Overtaken in the pilgrim town by a Slavic stranger, Vatsala senses that she has forged a “cosmic” and otherworldly connection. Except that she wakes up naked and to the stark emptiness of her purse. She’s been robbed. Was that all it was, her desires succumbing to a lustful opportunist? But before you sigh for her shattered trust, read on. Gokhale engineers bends and twists that mimic the sinuous Ganga, depicting how hope can eddy into unexpected spaces.
Misplaced Compassion
The Day Princess Diana Died has a Delhi lady frankly acknowledging that perhaps the world is making too much of a fuss. After all, Diana was just one more human being whose life was snuffed out on that day. She was striking no doubt, a real princess who was princess-like, but should this evoke grief in cities as distant as Delhi, among folks who only knew her as a magazine cutout or television image? Yet, when the narrator is remonstrated for her lack of compassion, she notes how their apartment liftman has also died. When she tries to raise money for his family, no one seems to care.
Confronting the Roughs of Grief
In The Habit of Love, a young widow has to confront her past even as she shepherds her two daughters over a vacation in the Himalayas: “The past inhabits the future just as the future looms over the past.” As her daughters spot and rename constellations, she journeys through a rougher terrain, wrestling with internal demons. Eventually reaching that point of self-awareness, which can lead to catharsis or a tiding through: “The name of the mountain was grief.”
Epic Lessons from Life
The narrator in Whatever is Found in the World starts translating the Mahabharata. Only because she wants to give her life some structure.

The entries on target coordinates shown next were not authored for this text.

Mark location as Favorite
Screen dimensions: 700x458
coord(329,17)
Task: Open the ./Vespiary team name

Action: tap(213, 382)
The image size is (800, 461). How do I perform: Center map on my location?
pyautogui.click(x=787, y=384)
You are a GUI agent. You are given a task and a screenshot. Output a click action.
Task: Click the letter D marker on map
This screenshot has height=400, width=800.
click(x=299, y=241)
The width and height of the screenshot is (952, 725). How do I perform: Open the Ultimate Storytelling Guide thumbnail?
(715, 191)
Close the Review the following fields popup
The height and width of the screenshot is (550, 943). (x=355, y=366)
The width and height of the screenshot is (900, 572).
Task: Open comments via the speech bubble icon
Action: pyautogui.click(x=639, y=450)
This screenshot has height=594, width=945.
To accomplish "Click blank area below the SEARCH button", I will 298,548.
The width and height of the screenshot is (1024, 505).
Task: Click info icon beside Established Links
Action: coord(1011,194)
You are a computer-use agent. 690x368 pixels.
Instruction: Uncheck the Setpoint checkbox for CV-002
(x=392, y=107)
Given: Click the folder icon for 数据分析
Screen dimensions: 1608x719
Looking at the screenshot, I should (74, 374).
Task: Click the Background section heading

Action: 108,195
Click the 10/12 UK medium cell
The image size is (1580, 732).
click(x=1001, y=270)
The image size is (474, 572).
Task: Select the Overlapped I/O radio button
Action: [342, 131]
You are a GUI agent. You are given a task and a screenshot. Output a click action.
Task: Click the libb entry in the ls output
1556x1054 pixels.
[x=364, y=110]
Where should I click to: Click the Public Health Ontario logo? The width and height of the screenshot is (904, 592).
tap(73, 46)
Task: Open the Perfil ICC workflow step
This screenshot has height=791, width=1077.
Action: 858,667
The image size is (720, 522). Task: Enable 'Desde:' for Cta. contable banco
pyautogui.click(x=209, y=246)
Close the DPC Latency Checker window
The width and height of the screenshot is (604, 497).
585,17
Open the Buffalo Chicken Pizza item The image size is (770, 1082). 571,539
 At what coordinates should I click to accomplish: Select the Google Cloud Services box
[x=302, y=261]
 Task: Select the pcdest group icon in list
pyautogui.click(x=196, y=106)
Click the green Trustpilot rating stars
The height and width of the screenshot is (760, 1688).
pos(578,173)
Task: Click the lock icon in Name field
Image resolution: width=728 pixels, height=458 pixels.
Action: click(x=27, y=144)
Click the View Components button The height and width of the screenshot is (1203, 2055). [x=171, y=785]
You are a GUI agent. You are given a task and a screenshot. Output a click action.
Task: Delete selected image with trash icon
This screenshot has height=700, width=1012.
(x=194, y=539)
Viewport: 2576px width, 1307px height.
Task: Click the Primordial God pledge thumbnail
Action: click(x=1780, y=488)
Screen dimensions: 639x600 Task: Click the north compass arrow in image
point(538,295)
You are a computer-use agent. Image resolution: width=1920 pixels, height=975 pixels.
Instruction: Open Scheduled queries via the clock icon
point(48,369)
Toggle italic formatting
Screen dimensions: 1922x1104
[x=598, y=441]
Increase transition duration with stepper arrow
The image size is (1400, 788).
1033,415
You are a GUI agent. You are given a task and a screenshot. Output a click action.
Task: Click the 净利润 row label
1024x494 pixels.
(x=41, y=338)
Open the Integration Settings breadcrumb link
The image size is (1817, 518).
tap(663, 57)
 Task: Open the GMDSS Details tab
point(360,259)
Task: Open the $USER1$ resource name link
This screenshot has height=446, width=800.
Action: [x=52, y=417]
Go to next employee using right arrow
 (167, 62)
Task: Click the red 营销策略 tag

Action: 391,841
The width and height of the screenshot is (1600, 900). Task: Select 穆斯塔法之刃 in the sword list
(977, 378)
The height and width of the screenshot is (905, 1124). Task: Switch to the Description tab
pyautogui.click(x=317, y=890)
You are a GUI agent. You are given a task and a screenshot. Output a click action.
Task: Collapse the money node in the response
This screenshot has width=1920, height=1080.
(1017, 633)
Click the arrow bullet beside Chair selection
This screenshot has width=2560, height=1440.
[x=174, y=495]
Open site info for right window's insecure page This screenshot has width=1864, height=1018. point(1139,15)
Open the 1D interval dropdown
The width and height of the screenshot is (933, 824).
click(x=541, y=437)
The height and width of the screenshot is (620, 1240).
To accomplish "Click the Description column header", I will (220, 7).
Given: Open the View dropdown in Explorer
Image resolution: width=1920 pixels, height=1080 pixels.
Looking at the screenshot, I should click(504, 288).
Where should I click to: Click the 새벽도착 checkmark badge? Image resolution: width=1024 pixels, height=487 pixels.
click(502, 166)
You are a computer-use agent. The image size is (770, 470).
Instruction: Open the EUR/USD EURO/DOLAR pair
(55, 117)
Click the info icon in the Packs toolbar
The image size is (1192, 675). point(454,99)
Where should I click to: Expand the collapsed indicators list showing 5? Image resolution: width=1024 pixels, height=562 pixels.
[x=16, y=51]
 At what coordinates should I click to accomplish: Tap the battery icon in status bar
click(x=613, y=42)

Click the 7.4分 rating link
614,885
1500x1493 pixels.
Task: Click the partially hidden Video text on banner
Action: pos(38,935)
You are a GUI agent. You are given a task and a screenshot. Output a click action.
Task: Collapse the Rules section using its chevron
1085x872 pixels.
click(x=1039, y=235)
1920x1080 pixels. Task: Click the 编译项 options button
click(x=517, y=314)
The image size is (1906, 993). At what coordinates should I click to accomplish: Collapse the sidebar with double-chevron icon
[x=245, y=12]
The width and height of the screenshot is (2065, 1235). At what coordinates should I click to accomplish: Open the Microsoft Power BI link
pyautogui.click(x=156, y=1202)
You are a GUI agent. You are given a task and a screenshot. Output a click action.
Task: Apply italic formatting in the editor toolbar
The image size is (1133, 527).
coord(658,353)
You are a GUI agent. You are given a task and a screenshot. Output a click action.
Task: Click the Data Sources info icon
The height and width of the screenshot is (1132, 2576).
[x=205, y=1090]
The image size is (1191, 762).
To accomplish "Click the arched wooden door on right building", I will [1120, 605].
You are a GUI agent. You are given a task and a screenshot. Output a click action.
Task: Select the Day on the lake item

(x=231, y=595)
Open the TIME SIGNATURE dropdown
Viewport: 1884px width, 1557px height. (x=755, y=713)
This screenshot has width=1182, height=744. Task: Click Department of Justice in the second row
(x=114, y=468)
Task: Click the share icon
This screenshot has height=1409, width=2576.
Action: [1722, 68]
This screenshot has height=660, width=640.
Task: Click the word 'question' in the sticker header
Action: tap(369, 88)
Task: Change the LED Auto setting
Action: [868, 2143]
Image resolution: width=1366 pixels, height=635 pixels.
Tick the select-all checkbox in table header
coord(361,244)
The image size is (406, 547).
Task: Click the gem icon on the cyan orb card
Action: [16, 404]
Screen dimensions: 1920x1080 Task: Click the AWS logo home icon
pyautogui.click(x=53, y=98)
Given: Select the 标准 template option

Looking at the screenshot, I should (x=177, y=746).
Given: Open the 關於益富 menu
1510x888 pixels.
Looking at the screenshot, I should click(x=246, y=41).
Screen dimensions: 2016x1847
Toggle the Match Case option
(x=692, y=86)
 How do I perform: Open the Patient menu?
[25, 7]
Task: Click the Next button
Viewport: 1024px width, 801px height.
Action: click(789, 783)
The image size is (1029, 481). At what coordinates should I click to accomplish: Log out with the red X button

She’s afraid of collapsing into midlife nothingness, without some purpose that would infuse her days with a thousand tiny tasks, without some large project looming. While she’s not a Sanskrit scholar, she appreciates its precise grammar, noun declensions, verb conjugations and eight cases: “The greatest philosophical truths can be assimilated with startling brevity in Sanskrit.” Then there is the Mahabharata itself, the ur-Text with its universal conceit: “Whatever is here can be found in the world. What is not here will not be found elsewhere.”
Nonetheless, she abandons her translation while drifting from her British archeologist boyfriend to an older man she meets on an alopecia support group. While almost tiding through Covid together (spoiler alert: he doesn’t survive the pandemic), she emerges with new insight: “If true love is trust, if true love is understanding, I had found it in this world with him.”
In a collection that also wanders into the inner life of a stone, Gokhale shows us that love, loss, grief, repentance, the sturm and drang of human existence will endure. What we might yearn for in an age when billionaires plot their escape to Mars are earlier times when “humans knew the silence of stones and could listen to their wisdom.”
About Namita Gokhale
Gokhale has penned many works after her startling debut, Paro: Dreams of Passion. She won the Sahitya Akademi Award in 2021 and the Sushila Devi Literary Award in 2019. She’s also a co-founder and co-director of the marquee Jaipur Literature Festival.